La soledad es un sentimiento poderoso. Puede conducir a la desesperación o a la búsqueda del Señor. También es un estado para el cual nunca fuimos concebidos. Desde el principio, Dios dijo que no era bueno que el hombre estuviera solo (Gn 2.18). Entonces, creó a Eva. Después de esto vino el pecado, el separador.
Desde entonces, hemos estado tratando de recuperar la comunión íntima que se perdió en el huerto del Edén. La mayoría de nosotros inicia este viaje de recuperación mediante la búsqueda de conexiones positivas con otras personas. Los amigos y la familia pueden ayudar enormemente, pero su presencia no puede tomar el lugar de la comunión con el Padre celestial. De hecho, nuestros mejores amigos pueden, a veces, impedir nuestros esfuerzos, pareciendo ofrecer lo que únicamente Dios puede dar. Creer semejante pretensión es idolatría —al permitir que algo tome el lugar de Dios.

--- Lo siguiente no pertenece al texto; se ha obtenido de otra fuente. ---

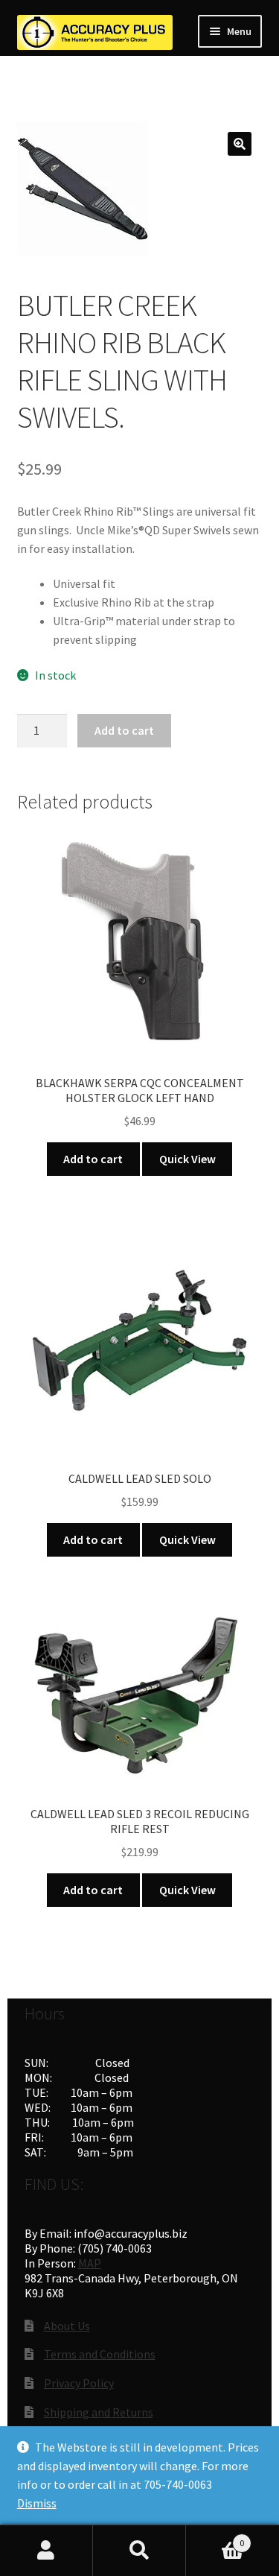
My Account (46, 2550)
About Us (67, 2325)
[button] (239, 144)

Es por eso que vemos a lo largo de la Biblia a personas que amaban a Dios sometidas a la prueba de la soledad. Encontramos ejemplos en la historia de Jacob luchando solo con un ángel (Gn 32.24-32); a Elías, de pie solo en el monte Sinaí (1 R 19); e incluso al Señor Jesús orando solo en el huerto porque sus amigos se habían dormido (Mt 26.36-46). En los tres casos, la imagen es esencialmente la misma.
Esta desgarradora experiencia en nuestra vida está concebida con un propósito: descubrir que Dios es real. El proceso de aprendizaje puede tomar tiempo, pero es mucho más probable que confiemos en Dios si no hay nadie más en quién esperar. Cuando estamos totalmente solos, podemos aferrarnos a la promesa del Señor: “No te desampararé, ni te dejaré” (He 13.5).